Es bezieht sich dabei auf die Leistungsberechtigten nach § 3 Asylbewerberleistungsgesetz außerhalb der Erstaufnahmeeinrichtungen. Angesichts dieser Situation habe ich folgende politische Entscheidung getroffen: Ich habe entschieden, dass das Chipkartensystem zugunsten von Barleistungen außerhalb von Erstaufnahmen aufgegeben wird.
Diese Umgestaltung erfordert allerdings eine politische Debatte ebenso wie eine verwaltungsinterne organisatorische Vorbereitung. Vor diesem Hintergrund wurde der Vertrag zwischen der Chipfirma und der zentralen Leitungsstelle für Asylbewerber zum jetzigen Zeitpunkt nicht gekündigt. Er wird zum nächstmöglichen Zeitpunkt gekündigt. Das sieht dann ganz praktisch so aus: Es hätte zum 30. März – das wissen Sie natürlich – gekündigt werden müssen. Bis zu dieser Zeit war unsere Prüfung noch nicht abgeschlossen und noch keine Einigkeit hergestellt. Deshalb haben wir zu dem Zeitpunkt nicht gekündigt. Was wir aber zu diesem Zeitpunkt erreicht haben – das will ich noch einmal ausdrücklich unterstreichen –, ist, dass es zwei Veränderungen bei dem Chipkartensystem geben wird.
Die erste Veränderung ist die, dass künftig das Geld, das in einem Monat nicht ausgegeben wird, auf die weiteren Monate übertragbar ist. Das gab es bisher nicht, das Geld ist dann verfallen.
Das zweite ist, dass der Chipkartenunternehmer, der Vertragspartner, sich bereit erklärt hat, eine Billigkette in das Einkaufsangebot mit aufzunehmen.
Unter diesen Bedingungen läuft jetzt der Vertrag ab 30. Juni ein Jahr weiter. Wir werden ihn dann zum nächstmöglichen Termin kündigen und werden dann Barleistungen zahlen.
Es handelt sich um einen Personenkreis – um das auch noch einmal zu sagen – von 2 400 Personen, die in unserer Verantwortung, also in der Verantwortung der Senatsverwaltung und des LAGeSo sind.
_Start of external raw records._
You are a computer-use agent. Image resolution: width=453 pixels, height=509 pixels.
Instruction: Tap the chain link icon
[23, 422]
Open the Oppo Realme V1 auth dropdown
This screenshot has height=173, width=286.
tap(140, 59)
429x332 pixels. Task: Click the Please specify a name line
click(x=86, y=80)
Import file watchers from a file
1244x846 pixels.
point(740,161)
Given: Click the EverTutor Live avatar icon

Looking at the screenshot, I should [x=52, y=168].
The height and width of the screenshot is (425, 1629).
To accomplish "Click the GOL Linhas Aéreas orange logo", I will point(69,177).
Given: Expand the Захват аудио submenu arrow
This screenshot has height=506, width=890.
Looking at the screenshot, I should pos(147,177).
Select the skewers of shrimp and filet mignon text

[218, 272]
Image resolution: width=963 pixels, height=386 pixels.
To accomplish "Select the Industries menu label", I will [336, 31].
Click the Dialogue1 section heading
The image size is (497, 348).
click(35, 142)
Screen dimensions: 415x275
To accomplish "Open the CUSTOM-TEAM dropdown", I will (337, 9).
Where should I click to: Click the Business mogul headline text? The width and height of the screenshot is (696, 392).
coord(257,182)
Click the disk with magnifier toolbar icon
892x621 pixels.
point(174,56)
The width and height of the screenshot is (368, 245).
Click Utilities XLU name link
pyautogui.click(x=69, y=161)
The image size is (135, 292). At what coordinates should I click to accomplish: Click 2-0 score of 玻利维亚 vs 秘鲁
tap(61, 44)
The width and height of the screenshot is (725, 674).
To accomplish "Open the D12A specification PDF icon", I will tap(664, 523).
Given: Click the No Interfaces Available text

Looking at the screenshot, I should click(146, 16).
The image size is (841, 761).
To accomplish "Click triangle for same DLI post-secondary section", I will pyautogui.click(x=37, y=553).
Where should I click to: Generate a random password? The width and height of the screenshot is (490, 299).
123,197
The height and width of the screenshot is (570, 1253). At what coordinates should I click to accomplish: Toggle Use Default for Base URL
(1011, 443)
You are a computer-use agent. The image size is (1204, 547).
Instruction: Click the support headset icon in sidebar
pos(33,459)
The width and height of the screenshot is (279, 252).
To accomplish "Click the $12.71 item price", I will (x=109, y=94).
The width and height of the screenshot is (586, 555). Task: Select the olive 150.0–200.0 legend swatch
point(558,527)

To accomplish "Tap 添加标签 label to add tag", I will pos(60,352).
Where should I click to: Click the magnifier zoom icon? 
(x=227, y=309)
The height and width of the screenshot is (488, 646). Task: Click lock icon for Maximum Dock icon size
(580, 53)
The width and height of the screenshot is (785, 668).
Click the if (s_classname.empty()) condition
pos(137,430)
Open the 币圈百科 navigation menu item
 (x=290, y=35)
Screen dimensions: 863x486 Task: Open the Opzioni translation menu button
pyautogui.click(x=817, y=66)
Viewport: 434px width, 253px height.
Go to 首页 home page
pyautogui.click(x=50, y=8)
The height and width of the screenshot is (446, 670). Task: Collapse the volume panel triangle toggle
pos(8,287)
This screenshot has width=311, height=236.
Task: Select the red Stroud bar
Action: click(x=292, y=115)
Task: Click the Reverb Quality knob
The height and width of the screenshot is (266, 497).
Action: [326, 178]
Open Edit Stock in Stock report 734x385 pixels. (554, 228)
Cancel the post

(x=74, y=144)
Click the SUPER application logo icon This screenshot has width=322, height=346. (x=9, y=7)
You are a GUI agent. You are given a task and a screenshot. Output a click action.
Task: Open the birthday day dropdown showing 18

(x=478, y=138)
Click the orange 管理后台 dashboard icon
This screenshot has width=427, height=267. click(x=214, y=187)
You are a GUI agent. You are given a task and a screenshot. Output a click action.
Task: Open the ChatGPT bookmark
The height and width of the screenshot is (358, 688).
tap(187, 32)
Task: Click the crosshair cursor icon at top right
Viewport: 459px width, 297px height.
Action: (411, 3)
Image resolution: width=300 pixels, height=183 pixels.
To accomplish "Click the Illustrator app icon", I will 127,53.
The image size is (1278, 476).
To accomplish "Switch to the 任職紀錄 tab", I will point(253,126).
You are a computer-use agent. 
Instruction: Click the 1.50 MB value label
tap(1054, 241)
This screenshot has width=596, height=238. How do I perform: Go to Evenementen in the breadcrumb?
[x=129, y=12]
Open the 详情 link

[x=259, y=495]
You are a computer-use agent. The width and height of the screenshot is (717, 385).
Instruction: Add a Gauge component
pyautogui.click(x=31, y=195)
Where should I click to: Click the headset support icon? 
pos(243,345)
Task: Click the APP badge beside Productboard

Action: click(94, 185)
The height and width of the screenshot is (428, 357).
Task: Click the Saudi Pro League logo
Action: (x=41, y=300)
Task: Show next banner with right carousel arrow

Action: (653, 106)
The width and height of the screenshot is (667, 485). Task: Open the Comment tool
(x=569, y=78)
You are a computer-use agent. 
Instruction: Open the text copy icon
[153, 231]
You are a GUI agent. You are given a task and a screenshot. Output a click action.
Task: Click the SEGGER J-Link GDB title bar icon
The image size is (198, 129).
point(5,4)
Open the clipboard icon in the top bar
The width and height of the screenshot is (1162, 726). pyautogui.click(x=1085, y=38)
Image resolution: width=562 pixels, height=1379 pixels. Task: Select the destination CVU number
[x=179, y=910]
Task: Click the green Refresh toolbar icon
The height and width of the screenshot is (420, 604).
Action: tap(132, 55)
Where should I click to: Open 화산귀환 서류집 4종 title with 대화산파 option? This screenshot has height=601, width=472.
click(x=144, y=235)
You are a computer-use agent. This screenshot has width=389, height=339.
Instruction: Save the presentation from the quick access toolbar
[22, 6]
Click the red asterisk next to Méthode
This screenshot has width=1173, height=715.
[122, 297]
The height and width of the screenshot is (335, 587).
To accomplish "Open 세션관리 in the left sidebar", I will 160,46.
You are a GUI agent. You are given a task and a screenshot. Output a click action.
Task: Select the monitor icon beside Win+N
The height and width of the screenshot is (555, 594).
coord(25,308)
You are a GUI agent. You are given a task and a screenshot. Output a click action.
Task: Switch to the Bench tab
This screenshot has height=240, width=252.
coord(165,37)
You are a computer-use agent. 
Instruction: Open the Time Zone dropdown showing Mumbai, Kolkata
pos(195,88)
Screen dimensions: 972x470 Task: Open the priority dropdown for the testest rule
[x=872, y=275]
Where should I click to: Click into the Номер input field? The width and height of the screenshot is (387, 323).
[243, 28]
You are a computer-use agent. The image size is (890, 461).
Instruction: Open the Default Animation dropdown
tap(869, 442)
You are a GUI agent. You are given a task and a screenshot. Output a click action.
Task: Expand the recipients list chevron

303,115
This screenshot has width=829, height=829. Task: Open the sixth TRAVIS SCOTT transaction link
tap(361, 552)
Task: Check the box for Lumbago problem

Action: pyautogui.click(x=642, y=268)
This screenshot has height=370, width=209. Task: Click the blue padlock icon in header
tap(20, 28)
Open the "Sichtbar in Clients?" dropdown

Auf die Bezirke haben wir diesbezüglich keine Einwirkungsmöglichkeiten, die entscheiden das autonom.
Habe ich das jetzt richtig verstanden, dass sich die Koalitionspartner auch einig sind und wir uns dann darauf verlassen können?
Was Sie richtig verstanden haben und was Sie auch wissen, ist, dass das Abgeordnetenhaus mit großer Mehrheit diesen Beschluss gefasst hat und wir auch weiterhin die politische Debatte darüber führen und ich zunächst einmal gesagt habe, welche politische Entscheidung ich treffe.